Extracts from relevant Accounting Standards for Private Enterprises (ASPE)
Section 3061, Property, Plant and Equipment, paragraphs 3061.16-.22, and 3061.24; and Section 3064, Goodwill and Intangible Assets, paragraphs 3064.18-.30, 3064.61-.68, and 3064.91
Sections 3061 and 3064 specify the recognition and measurement criteria for the cost of assets (such as property, plant, and equipment, or intangible assets). These sections provide the requirements for amortizing depreciable assets, which include estimating the residual value and the expected useful life of an asset. Review of the amortization methods and estimates used to determine the life and useful life of a depreciable asset is required on a regular basis.
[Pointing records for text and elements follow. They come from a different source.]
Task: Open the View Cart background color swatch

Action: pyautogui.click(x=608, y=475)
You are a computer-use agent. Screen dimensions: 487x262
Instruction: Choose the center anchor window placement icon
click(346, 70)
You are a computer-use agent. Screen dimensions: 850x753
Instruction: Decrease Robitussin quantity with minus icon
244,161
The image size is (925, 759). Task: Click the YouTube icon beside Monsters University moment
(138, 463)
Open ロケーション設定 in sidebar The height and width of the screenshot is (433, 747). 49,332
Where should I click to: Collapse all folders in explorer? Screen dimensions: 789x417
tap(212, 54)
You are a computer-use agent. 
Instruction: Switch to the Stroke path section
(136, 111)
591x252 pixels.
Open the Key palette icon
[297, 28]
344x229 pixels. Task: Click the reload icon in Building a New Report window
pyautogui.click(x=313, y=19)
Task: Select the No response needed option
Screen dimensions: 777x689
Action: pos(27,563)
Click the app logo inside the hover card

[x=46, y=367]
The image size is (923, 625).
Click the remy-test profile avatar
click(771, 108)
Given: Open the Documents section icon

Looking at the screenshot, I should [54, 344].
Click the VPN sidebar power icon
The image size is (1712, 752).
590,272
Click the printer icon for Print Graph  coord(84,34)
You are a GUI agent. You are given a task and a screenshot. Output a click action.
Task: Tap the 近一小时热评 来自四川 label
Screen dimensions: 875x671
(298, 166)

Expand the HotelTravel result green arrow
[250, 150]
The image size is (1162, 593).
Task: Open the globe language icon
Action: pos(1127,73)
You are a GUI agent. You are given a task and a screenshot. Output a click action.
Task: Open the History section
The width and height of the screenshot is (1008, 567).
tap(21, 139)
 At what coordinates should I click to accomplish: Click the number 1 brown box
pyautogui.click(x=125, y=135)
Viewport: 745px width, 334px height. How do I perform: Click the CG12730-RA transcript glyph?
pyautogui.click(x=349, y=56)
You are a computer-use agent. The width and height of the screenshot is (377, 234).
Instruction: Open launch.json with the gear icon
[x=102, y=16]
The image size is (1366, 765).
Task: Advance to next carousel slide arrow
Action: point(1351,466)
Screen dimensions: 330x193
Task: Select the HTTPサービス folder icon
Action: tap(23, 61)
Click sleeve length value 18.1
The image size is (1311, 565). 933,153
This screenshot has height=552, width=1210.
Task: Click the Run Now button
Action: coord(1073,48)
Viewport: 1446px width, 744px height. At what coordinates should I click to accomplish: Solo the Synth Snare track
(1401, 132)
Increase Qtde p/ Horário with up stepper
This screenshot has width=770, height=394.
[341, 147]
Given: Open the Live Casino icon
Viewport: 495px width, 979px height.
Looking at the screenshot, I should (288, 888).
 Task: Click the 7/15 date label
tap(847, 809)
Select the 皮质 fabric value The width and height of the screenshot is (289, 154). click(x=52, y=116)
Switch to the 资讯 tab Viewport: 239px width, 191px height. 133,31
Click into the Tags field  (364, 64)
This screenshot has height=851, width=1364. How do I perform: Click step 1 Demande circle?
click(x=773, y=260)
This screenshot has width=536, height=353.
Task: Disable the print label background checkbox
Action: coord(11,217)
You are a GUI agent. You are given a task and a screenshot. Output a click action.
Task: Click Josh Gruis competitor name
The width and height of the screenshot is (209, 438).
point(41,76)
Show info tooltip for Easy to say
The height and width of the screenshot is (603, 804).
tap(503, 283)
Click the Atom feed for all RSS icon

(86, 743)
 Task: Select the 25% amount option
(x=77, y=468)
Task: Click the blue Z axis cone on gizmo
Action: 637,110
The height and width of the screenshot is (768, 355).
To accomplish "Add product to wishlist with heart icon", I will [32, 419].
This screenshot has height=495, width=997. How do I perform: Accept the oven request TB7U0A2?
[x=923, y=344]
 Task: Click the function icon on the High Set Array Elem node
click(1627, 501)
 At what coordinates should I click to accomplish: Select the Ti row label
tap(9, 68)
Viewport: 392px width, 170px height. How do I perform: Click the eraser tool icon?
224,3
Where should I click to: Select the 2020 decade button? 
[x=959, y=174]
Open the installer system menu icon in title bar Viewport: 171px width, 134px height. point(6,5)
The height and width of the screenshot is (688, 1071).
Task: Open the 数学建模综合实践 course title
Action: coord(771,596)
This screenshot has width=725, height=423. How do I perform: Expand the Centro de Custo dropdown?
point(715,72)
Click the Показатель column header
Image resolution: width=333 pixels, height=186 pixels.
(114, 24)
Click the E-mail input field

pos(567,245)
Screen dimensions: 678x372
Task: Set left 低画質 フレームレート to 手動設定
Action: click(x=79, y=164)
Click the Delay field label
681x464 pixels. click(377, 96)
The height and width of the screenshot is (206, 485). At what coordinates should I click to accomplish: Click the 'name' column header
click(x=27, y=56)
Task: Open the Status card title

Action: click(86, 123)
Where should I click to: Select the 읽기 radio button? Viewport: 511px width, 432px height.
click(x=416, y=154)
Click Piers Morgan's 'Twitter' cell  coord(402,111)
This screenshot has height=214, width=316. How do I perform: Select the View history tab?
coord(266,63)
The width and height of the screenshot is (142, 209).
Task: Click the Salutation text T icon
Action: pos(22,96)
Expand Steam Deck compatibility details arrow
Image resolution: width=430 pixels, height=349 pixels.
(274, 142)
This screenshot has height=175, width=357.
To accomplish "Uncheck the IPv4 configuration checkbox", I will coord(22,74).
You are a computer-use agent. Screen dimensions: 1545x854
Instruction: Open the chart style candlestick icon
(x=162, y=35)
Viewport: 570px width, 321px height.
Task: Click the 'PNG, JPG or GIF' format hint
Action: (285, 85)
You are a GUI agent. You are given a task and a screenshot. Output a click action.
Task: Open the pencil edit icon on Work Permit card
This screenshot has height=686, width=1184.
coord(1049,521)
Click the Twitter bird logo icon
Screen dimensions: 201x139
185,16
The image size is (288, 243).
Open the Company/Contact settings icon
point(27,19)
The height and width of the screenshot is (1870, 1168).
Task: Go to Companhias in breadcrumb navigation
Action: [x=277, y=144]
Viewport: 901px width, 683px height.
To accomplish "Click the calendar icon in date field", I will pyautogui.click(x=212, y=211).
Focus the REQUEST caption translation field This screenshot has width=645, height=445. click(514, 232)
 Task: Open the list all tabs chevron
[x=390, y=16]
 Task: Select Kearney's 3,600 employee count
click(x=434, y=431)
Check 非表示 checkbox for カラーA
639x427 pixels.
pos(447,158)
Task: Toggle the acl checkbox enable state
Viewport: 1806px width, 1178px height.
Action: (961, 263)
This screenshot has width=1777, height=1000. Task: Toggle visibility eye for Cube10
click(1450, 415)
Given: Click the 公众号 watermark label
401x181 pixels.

Climate-related matters may indicate a change in the estimated residual value and expected useful life of an asset. For example, new emerging green technologies that emit less greenhouse gas emissions or newly imposed legal restrictions may cause obsolescence or inaccessibility of the assets, as discussed in educational material published by the IFRS Foundation. Entities are required to disclose the amortization method used, including the amortization period (i.e., expected useful life) or rate for each class of assets and to disclose the nature and amount of any change in estimated residual values or expected useful lives (to be disclosed as changes in accounting estimates under Section 1506, Accounting Changes, paragraph 1506.36).